§ PROBLEM DESCRIPTION: Transcribe the records that follow exactly. Skip the pictures.

§ Dataset entries:
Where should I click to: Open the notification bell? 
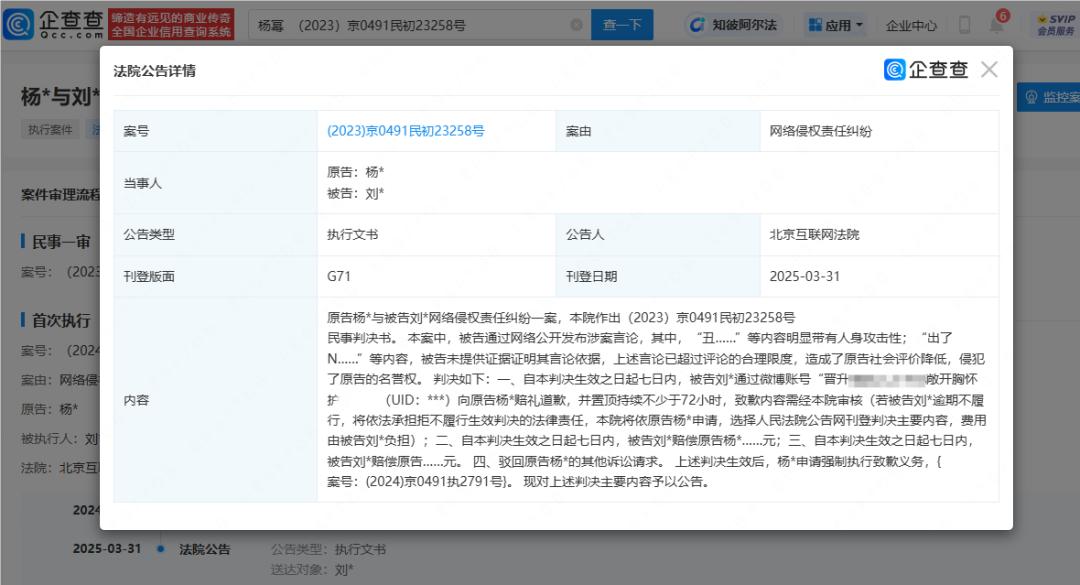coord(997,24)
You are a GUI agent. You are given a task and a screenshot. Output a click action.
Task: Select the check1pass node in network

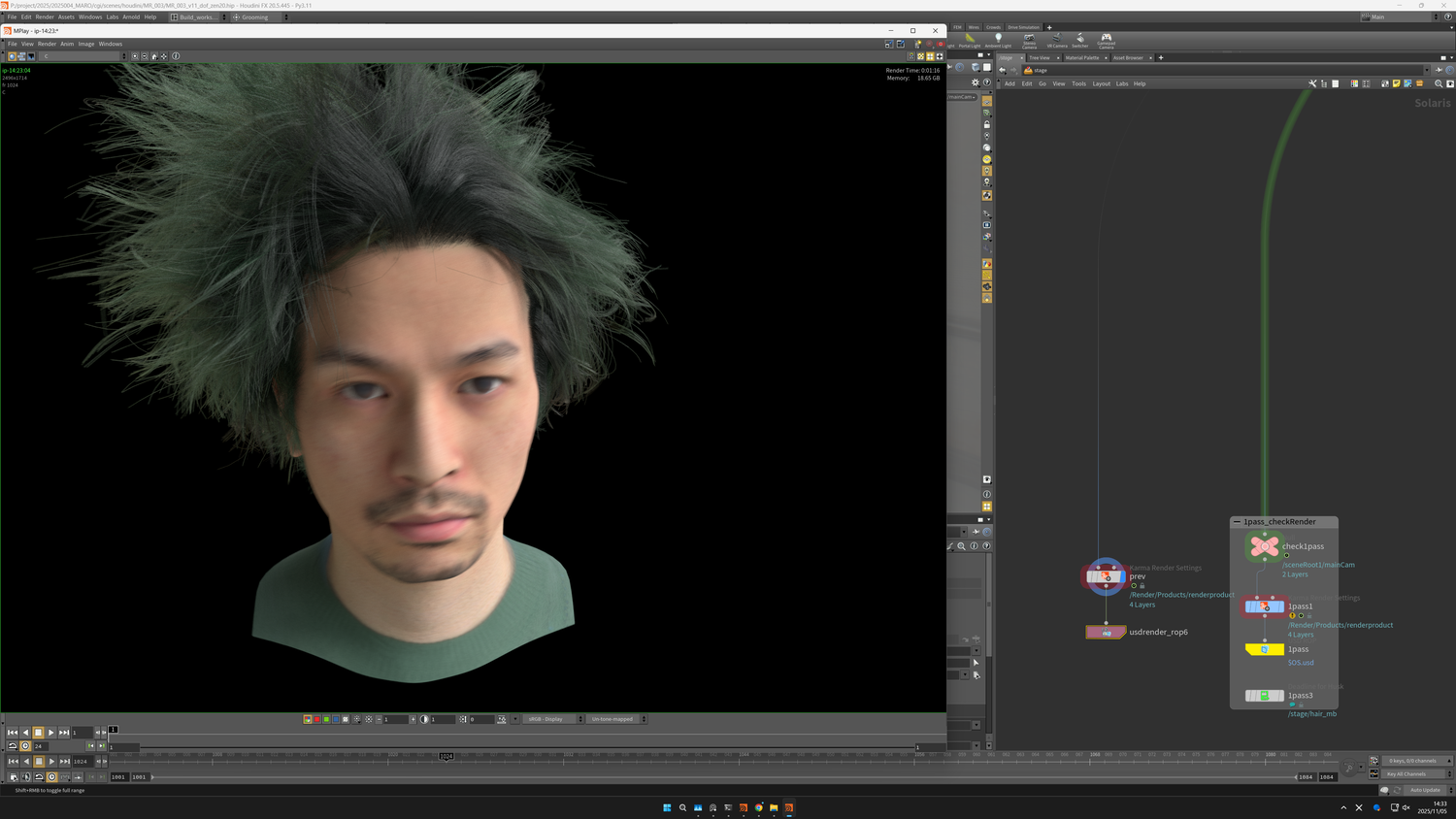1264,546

§ OUTPUT OF THE TASK:
Where should I click to: Open the notification bell? 
coord(997,24)
You are a GUI agent. You are given a task and a screenshot. Output a click action.
Task: Select the check1pass node in network

1264,546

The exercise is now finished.